◆ **Görev A**:
Hammershøi yazısına göre şu soruları yanıtla:
(i) Hammershøi'nin eserlerinde bilerek eksik bırakılan şey nedir?
(ii) Benzer resimlerle birkaç kez karşılaşınca ne duymaya başlarsınız?
(iii) Hammershøi başlarda hangi yüzyılın, neyi resmetmeyi seven ressamlarından biri olarak görülmüş?
◆ **Görev B**:
Hammershøi yazısında "Hammershøi eserlerinde olmayan, daha" sözlerinden "zaman almıştır yalnızca." sözlerine kadar olan her şeyi yeniden yaz. Bunu yaparken "İzleyici" yerine "Bakan kişi" koy.
◆ **Görev C**:
Hammershøi üzerine yazıyı kaldığı yerden sürdür.

Vilhelm Hammershøi

Hammershøi eserlerinde olmayan, daha doğrusu bilinçli olarak eksik bırakılan, öyküselliktir. İzleyici onun resimlerine bakarken kafasında bir öykü kuramaz, gösterilen anın hemen öncesi ya da sonrasında ne olduğu/olacağına dair hiçbir ipucu yoktur bu resimlerde

Bazı sanatçılar vardır, resimleri gözünüze çarpar geçersiniz, sıradan gelir. Aynı şey birkaç kez yinelendikten sonra bu resimlerle karşılaştıkça mutluluk duymaya başlarsınız ve fark edersiniz ki bunlar bakılıp geçilecek resimlerden çok daha fazlasıdır; aslında öncesinde de gözünüz görmüş, beyniniz algılamıştır ama bilinç katına çıkması zaman almıştır yalnızca.

Benim için Vilhelm Hammershøi öyle bir sanatçı; başlarda yalnızca 19. yüzyılın o iç mekan resmetmeyi seven Kuzeyli ressamlarından biriyken sonradan ayırdına varabildim eserlerindeki inceliğin; o günden bu yana çok özel bir sanatçı benim için.

◆ **Veri bölümü**:
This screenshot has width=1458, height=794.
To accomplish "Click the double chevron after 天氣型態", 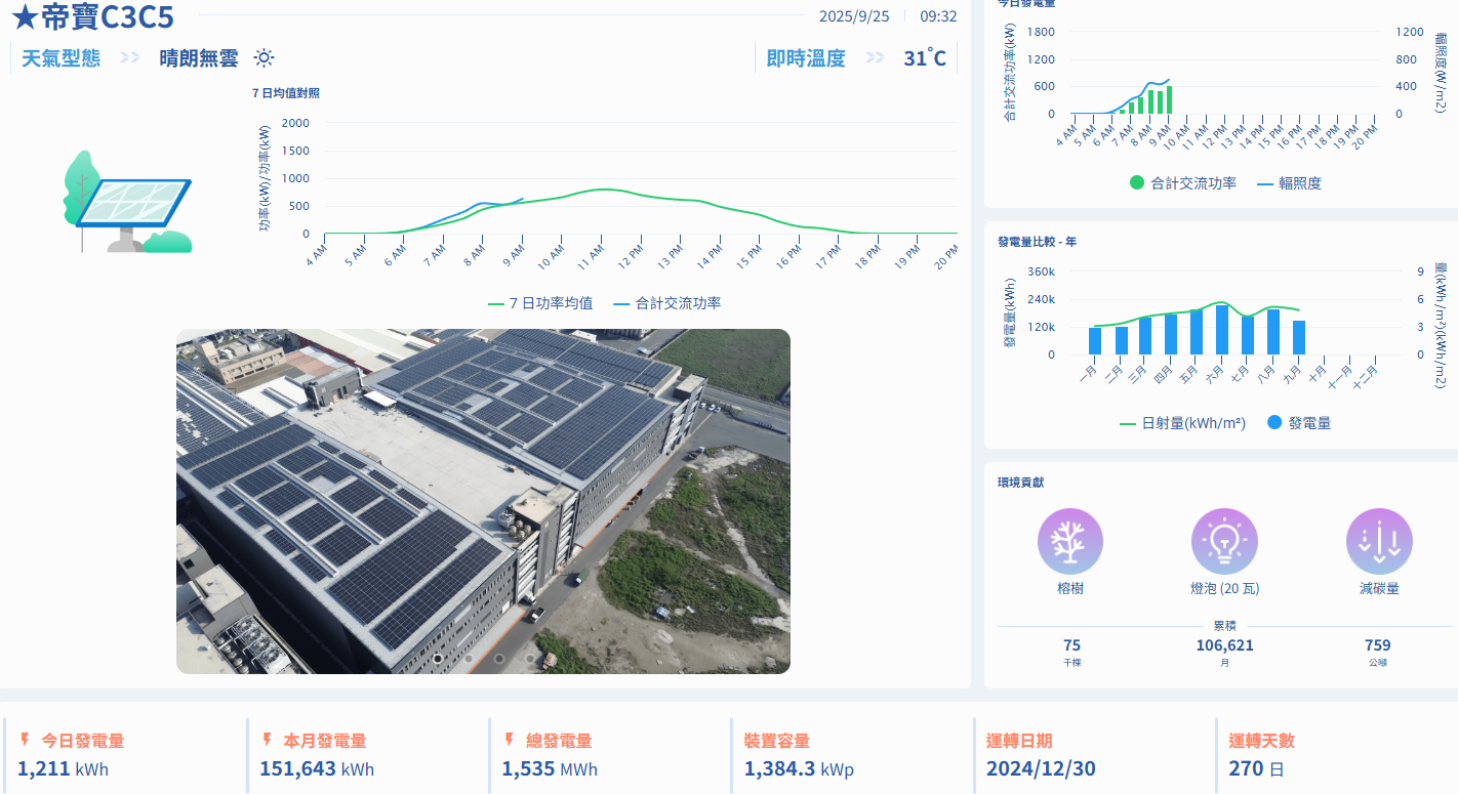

◆ **Yanıt A**:
(i) Öyküsellik.
(ii) Mutluluk.
(iii) 19. yüzyılın, iç mekan resmetmeyi seven Kuzeyli ressamlarından biri.

◆ **Yanıt B**:
Hammershøi eserlerinde olmayan, daha doğrusu bilinçli olarak eksik bırakılan, öyküselliktir. Bakan kişi onun resimlerine bakarken kafasında bir öykü kuramaz, gösterilen anın hemen öncesi ya da sonrasında ne olduğu/olacağına dair hiçbir ipucu yoktur bu resimlerde

Bazı sanatçılar vardır, resimleri gözünüze çarpar geçersiniz, sıradan gelir. Aynı şey birkaç kez yinelendikten sonra bu resimlerle karşılaştıkça mutluluk duymaya başlarsınız ve fark edersiniz ki bunlar bakılıp geçilecek resimlerden çok daha fazlasıdır; aslında öncesinde de gözünüz görmüş, beyniniz algılamıştır ama bilinç katına çıkması zaman almıştır yalnızca.

◆ **Yanıt C**:
Hammershøi 1864’de Kopenhag'da dünyaya gelir, babası varlıklı tüccarlardandır. Küçük yaşlarda resme gösterdiği ilgi ve yetenek, ailesi, özellikle annesi tarafından desteklenir; çocukluğunda aldığı özel dersleri on beş yaşında kabul edildiği Danimarka Kraliyet Güzel Sanatlar Akademisi izler. 1883-1885 yılları arasında Danimarkalı önemli ressamlardan Peder Severin Krøyer’le çalışma şansı bulur. Hatta bu büyük ressam öğrencisi için şunları söyler: “Onu hiç anlamıyorum ama ileride önemli bir ressam olacağını düşünüyorum ve o yüzden sanatını etkilememeye çalışıyorum.”

[Öyle de olur sonuçta, Hammershøi’da Krøyer’in  eserlerindeki canlı sahnelerden ve renkli paletten iz bulamazsınız.]

1885’te Charlottenborg Bahar Sergisi'nde sergilenen ve kız kardeşi Anna’nın modellik yaptığı “Bir Genç Kızın Portresi”yle, sergiyi gezen Auguste Renoir’nın beğenisini kazansa da çalışmaları akademik çevrelerden aynı ilgiyi görmez; Hammershøi’un tinsel derinliğe sahip, biraz da kasvetli çalışmaları, o dönem Doğalcılık, Gerçekçilik ve Romantizm akımlarının gözde olduğu Danimarka sanat sahnesinde aykırı kalır, hatta kimilerince nörastenik(1) olarak nitelenir.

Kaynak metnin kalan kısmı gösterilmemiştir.